▸ **RECORDS PROVIDED**:
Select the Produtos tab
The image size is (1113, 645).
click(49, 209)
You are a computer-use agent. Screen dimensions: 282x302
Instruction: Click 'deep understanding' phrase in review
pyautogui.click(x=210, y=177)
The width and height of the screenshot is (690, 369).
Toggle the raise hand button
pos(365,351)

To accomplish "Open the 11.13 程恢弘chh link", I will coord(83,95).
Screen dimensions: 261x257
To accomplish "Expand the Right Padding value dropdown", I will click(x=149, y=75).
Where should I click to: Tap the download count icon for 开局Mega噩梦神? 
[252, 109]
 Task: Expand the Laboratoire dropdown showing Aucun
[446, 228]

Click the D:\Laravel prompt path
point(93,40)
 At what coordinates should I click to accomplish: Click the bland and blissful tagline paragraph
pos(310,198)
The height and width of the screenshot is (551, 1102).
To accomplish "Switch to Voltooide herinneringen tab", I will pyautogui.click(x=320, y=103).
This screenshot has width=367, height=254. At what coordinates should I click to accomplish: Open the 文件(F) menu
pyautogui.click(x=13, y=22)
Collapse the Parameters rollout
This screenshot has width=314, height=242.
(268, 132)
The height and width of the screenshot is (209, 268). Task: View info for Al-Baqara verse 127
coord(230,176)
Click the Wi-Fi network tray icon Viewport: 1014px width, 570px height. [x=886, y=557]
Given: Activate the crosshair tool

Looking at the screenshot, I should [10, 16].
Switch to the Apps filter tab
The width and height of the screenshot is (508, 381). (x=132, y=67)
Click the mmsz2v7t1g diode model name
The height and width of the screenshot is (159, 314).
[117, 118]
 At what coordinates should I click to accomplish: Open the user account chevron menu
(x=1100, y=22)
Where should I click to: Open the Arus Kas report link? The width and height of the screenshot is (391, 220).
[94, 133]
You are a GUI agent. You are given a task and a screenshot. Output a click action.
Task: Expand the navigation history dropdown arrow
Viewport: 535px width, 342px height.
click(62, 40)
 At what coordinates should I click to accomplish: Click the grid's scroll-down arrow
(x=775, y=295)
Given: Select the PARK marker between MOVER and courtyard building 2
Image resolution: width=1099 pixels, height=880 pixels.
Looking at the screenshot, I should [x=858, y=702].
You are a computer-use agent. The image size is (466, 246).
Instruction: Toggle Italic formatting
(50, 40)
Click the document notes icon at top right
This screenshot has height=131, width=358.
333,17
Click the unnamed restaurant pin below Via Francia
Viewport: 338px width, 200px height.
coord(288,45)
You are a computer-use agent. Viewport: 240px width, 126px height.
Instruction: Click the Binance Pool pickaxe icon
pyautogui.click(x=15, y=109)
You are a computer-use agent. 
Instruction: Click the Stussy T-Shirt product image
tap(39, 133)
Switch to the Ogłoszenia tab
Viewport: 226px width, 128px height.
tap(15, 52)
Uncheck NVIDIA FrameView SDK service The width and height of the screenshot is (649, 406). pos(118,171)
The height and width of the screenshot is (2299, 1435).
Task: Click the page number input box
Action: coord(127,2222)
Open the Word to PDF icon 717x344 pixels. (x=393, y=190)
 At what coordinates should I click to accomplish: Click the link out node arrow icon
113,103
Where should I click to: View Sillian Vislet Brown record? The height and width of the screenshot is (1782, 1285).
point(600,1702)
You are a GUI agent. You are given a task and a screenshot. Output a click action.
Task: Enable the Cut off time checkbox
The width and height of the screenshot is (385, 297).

▸ **EXERCISE DETAILS**:
Reproduce the entries above in full by retyping them exactly.

▸ **PROBLEM SOLUTION**:
Select the Produtos tab
The image size is (1113, 645).
click(49, 209)
You are a computer-use agent. Screen dimensions: 282x302
Instruction: Click 'deep understanding' phrase in review
pyautogui.click(x=210, y=177)
The width and height of the screenshot is (690, 369).
Toggle the raise hand button
pos(365,351)

To accomplish "Open the 11.13 程恢弘chh link", I will coord(83,95).
Screen dimensions: 261x257
To accomplish "Expand the Right Padding value dropdown", I will click(x=149, y=75).
Where should I click to: Tap the download count icon for 开局Mega噩梦神? 
[252, 109]
 Task: Expand the Laboratoire dropdown showing Aucun
[446, 228]

Click the D:\Laravel prompt path
point(93,40)
 At what coordinates should I click to accomplish: Click the bland and blissful tagline paragraph
pos(310,198)
The height and width of the screenshot is (551, 1102).
To accomplish "Switch to Voltooide herinneringen tab", I will pyautogui.click(x=320, y=103).
This screenshot has width=367, height=254. At what coordinates should I click to accomplish: Open the 文件(F) menu
pyautogui.click(x=13, y=22)
Collapse the Parameters rollout
This screenshot has width=314, height=242.
(268, 132)
The height and width of the screenshot is (209, 268). Task: View info for Al-Baqara verse 127
coord(230,176)
Click the Wi-Fi network tray icon Viewport: 1014px width, 570px height. [x=886, y=557]
Given: Activate the crosshair tool

Looking at the screenshot, I should [10, 16].
Switch to the Apps filter tab
The width and height of the screenshot is (508, 381). (x=132, y=67)
Click the mmsz2v7t1g diode model name
The height and width of the screenshot is (159, 314).
[117, 118]
 At what coordinates should I click to accomplish: Open the user account chevron menu
(x=1100, y=22)
Where should I click to: Open the Arus Kas report link? The width and height of the screenshot is (391, 220).
[94, 133]
You are a GUI agent. You are given a task and a screenshot. Output a click action.
Task: Expand the navigation history dropdown arrow
Viewport: 535px width, 342px height.
click(62, 40)
 At what coordinates should I click to accomplish: Click the grid's scroll-down arrow
(x=775, y=295)
Given: Select the PARK marker between MOVER and courtyard building 2
Image resolution: width=1099 pixels, height=880 pixels.
Looking at the screenshot, I should [x=858, y=702].
You are a computer-use agent. The image size is (466, 246).
Instruction: Toggle Italic formatting
(50, 40)
Click the document notes icon at top right
This screenshot has height=131, width=358.
333,17
Click the unnamed restaurant pin below Via Francia
Viewport: 338px width, 200px height.
coord(288,45)
You are a computer-use agent. Viewport: 240px width, 126px height.
Instruction: Click the Binance Pool pickaxe icon
pyautogui.click(x=15, y=109)
You are a computer-use agent. 
Instruction: Click the Stussy T-Shirt product image
tap(39, 133)
Switch to the Ogłoszenia tab
Viewport: 226px width, 128px height.
tap(15, 52)
Uncheck NVIDIA FrameView SDK service The width and height of the screenshot is (649, 406). pos(118,171)
The height and width of the screenshot is (2299, 1435).
Task: Click the page number input box
Action: coord(127,2222)
Open the Word to PDF icon 717x344 pixels. (x=393, y=190)
 At what coordinates should I click to accomplish: Click the link out node arrow icon
113,103
Where should I click to: View Sillian Vislet Brown record? The height and width of the screenshot is (1782, 1285).
point(600,1702)
You are a GUI agent. You are given a task and a screenshot. Output a click action.
Task: Enable the Cut off time checkbox
The width and height of the screenshot is (385, 297).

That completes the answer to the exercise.